I have been given a data set that contains the number of awards earned by students at one high school where predictors of the number of awards earned include the type of program in which the student was enrolled and the score on their final exam in maths.

I was wondering if anyone could tell me why a linear regression model may be unsuitable in this instance and why it would be better to use a Poisson regression? Thanks.


4 Answers 4


Three points about Poisson vs Normal regression, all concerning model specification:

Effect of changes in predictors

With a continuous predictor like math test score Poisson regression (with the usual log link) implies that a unit change in the predictor leads to a percentage change in the number of awards, i.e. 10 more points on the math test is associated with e.g. 25 percent more awards. This depends on the number of awards the student is already predicted to have. In contrast, Normal regression associates 10 more points with a fixed amount, say 3 more awards under all circumstances. You should be happy with that assumption before using the model that makes it. (fwiw I think it is very reasonable, modulo the next point.)

Dealing with students with no awards

Unless there are really many awards spread over lots of students then your award counts will mostly be be rather low. In fact I would predict zero-inflation, i.e. most students don't get any award, so lots of zeros, and some good students get quite a few awards. This messes with the assumptions of the Poisson model and is at least as bad for the Normal model.

If you have a decent amount of data a 'zero-inflated' or 'hurdle' model would then be natural. This is two models tied together: one to predict whether the student gets any awards, and another to predict how many she gets if she gets any at all (usually some form of Poisson model). I would expect all the action to be in the first model.

Award exclusivity

Finally, a small point about awards. If awards are exclusive, i.e. if one student gets the award then no other students can get the award, then your outcomes are coupled; one count for student a pushes down the possible count of every other one. Whether this is worth worrying about depends on the awards structure and the size of the student population. I'd ignore it at a first pass.

In conclusion, Poisson comfortably dominates Normal except for very large counts, but check the assumptions of the Poisson before leaning on it to heavily for inference, and be prepared to move to a mildly more complex model class if necessary.


Poisson regression would be more suitible in this case because your response is the count of something.

Putting things simply, we model that the distribution of number of awards for an individual student comes from a poisson distribution, and that each student has their own $\lambda$ poisson parameter. The Poisson regression then relates this parameter to the explanatory variables, rather than the count.

The reason this is better than normal linear regression is to do with the errors. If our model is correct, and each student has their own $\lambda$, then for a given $\lambda$ we would expect a poisson distribution of counts around it - i.e. an asymmetric distribution. This means unusually high values are not as surprising as unusually low.

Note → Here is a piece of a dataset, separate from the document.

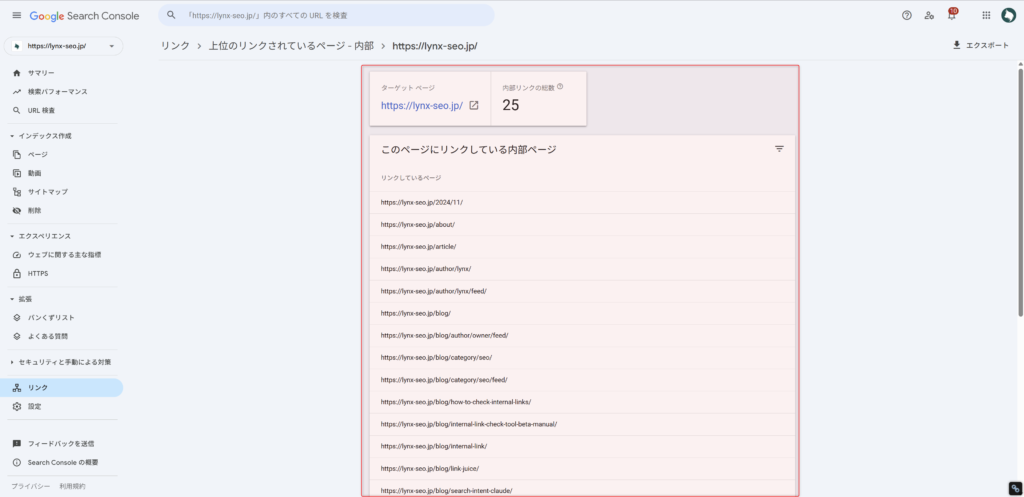
Task: Click the URL inspection search field
Action: point(330,15)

Normal linear regression assumes normal errors around the mean, and hence equally weights them. This says that if a student has an expected number of awards of 1, it is just as likely for them to receive -2 awards as for them to receive 3 awards: this is clearly nonsense and what poisson is built to address.


Ordinary least-squares regression of awards on predictors will yield consistent parameter estimates as long as the conditional mean of awards is linear in the predictors. But this is often inadequate since it allows the predicted number of awards to be negative (even for "reasonable" values of predictors), which makes no sense. Folks will often try to remedy this by taking the natural log of awards and using OLS. But this fails since some students receive no awards, so then you have to use something like $\ln(awards+0.5)$, but this creates its own problems since you presumably care about awards, and the re-transformation is non-trivial.

Also, as the expected number of awards becomes very large, OLS should perform better for reasons outlined by @Corone. In Lake Wobegon, OLS is the way to go.

If the expected number is low, with lots of zeros, I would use the Poisson with robust standard errors over the negative binomial model. NB regression makes a strong assumptions about the variance that appear in the first-order conditions that produce the coefficients. If these assumptions are not satisfied, the coefficients themselves could be contaminated. That is not the case with the Poisson.


@corone raises good points, but note that the Poisson is only really asymmetric when $\lambda$ is small. Even for $\lambda$ = 10, it is pretty symmetric e..g.

pois10 <- rpois(1000, 10)

shows a skewness of 0.31, which is pretty close to 0.

I also like @conjugateprior 's points. In my experience, it is rare for Poisson regression to fit well; I usually wind up using either a negative binomial or a zero-inflated model.